Missouri tries, tries again with PPA bill

You have to admire the optimism of Missouri's pro-solar legislators, who are trying for the third year in a row to pass legislation to allow third-party PPAs in the state.

You have to give credit to the hearty legislators in Missouri who are trying – for the third straight year – to pass a bill allowing power-purchase agreements (PPAs) in the state. They certainly don’t give up easily.

This year, House Bill (H.B.) 439 – named the Missouri Energy Freedom Act carries forth the mission. Introduced by Republican Rep. Bill Kidd, would allow PPAs to be used for projects that meet a minimum annual peak demand of 1 MW, which could result from a customer could aggregate multiple to meet the requirement.

As in the past, the HB 439 would allow large electricity consumers to purchase renewable energy directly from a producer instead of being shackled to its utility with no other option General Motorsavailable. Sponsors believe passing the bill would encourage more companies to locate in the state, creating jobs and goosing the state’s economy.

Solar advocacy groups like Renew Missouri and the Missouri Energy Consumers Group believe increased corporate support for the bill, which has been hard to come by in the past, could push the bill over the finish line this time.

As evidence, they cite a public letter in support of HB 439 has been signed by seven significant Missouri employers, including Procter & Gamble, Wal-Mart, Unilever, General Mills, Target, General Motors and Nestle.

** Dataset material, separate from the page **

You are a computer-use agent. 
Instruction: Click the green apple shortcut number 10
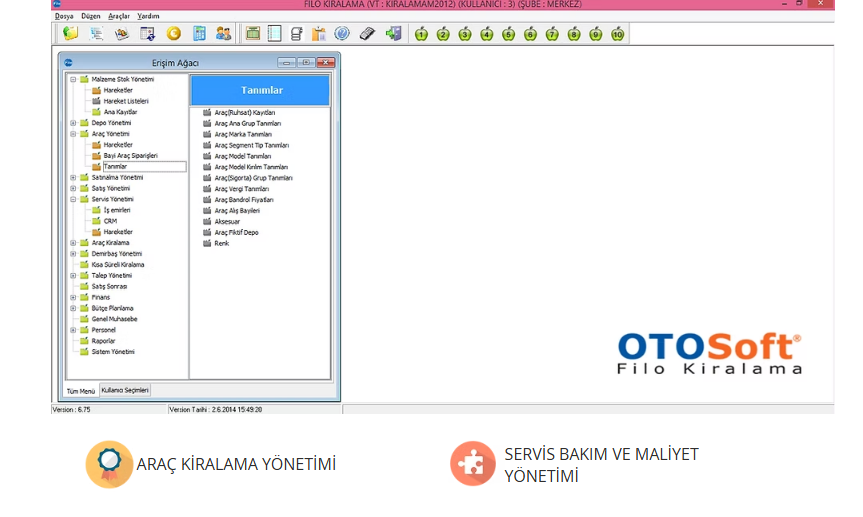tap(618, 34)
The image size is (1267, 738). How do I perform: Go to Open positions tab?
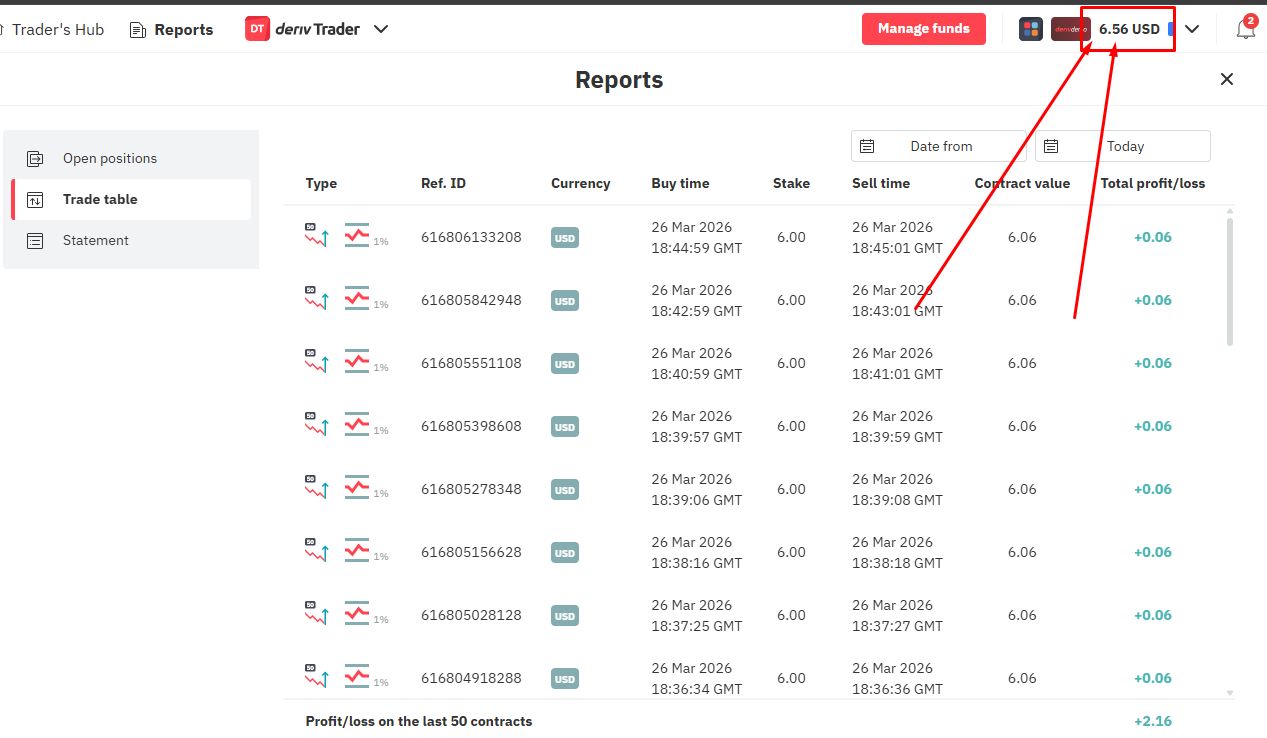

It’s worth noting that Target and Wal-Mart have consistently been the top two corporate consumers of solar power in the United States, according to the Solar Energy Industries Association’s Solar Means Business report. In 2016, Target inched past Wal-Mart for the top spot, a position Wal-Mart had held in each of the previous reports, which began in 2010.

Under current Missouri law, the inability to sign PPAs have limited construction of solar projects in the state. Despite this handicap, the solar industry employs 2,380 people in the state, ranking 29th in the country, according to the 2016 National Solar Jobs Census released yesterday. That number is a 28% increase over 2015.

According to a statewide survey conducted by a third-party polling firm, 75% of Missourians want more solar energy in the state.